The only reason I've put up with android for as long as I have is that I've had full freedom to run my own code and install my own applications.

Google wants to end that. That's the end of android for me.

hackaday.com/2025/10/06/google

When you couple this with the recent change in the EU outlawing unlocking bootloaders, the DMCA in the US making any kind of digital tinkering illegal if Washington says so, and the various Chat Control and other "For the Children" legislation ...

We're shuffling full steam ahead into a surveillance machine the likes of which are unprecedented.

I'm in kind of a charmed position in that I have no need for an Android or Apple device.

There are a few ways that *life* is trying to conspire to make me keep one in spite of that, but most of them are things I can currently route around.

But I'm no longer in an oncall rotation. I no longer use Okta. I can do 2FA a dozen ways that don't mandate google.

I'm not normal.

@ajroach42 I live in Denmark. It is very hard to get by in daily life without an Android or Apple device. I tried, for many years, until my current employer gave me a work phone (which runs Android).

There is an ubiquitous payment app that has largely replaced cash. It won't run on anything but an Apple or Android device.

If you use public transit (which I do), you can currently use a plastic card with readers mounted in buses, trains and stations. But this will be phased out next year and replaced with an app that only runs on Apple or Android devices. You will effectively no longer be able to use public transit unless you own an Apple or Android device.

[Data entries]
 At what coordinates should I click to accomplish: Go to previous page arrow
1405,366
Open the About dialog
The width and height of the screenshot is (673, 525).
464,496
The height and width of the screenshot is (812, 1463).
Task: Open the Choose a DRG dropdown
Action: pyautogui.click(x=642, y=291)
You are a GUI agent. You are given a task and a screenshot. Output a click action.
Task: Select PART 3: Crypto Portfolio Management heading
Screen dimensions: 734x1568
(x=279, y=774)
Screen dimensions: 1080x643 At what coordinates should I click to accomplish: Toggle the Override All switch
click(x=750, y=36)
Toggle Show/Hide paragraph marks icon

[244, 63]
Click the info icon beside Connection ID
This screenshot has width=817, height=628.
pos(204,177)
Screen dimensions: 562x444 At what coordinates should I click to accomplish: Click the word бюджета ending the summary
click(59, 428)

**INSTRUCTION A:**
Locate each line of the listing containing the string "coordinates" and copy those lines out, treating uppercase and lowercase as distinct.
**INSTRUCTION B:**
Write the next part of the thread on Android and device freedom, picking up after its final sentence.

**RESPONSE A:**
 At what coordinates should I click to accomplish: Go to previous page arrow
Screen dimensions: 1080x643 At what coordinates should I click to accomplish: Toggle the Override All switch
Screen dimensions: 562x444 At what coordinates should I click to accomplish: Click the word бюджета ending the summary

**RESPONSE B:**
There is a national authentication system (used by banks, public authorities, etc.) which *can* currently be used with a little token you can have in your pocket (one which displays numbers, and one which reads them aloud, for blind citizens) ... but you can't set it up without using an Apple or Android device. There have been talks about phasing out the code tokens entirely, so the only option to authenticate yourself with public authorities requires owning an Apple or Android device.

And all of this won't run on eg. a Fairphone with elementaryOS, because all the Android versions use Google's "authenticity verification" features, effectively locking out anything not fully controlled by Google.

It feels like living in a kind of digital vassal state fully colonized by two foreign tech giants.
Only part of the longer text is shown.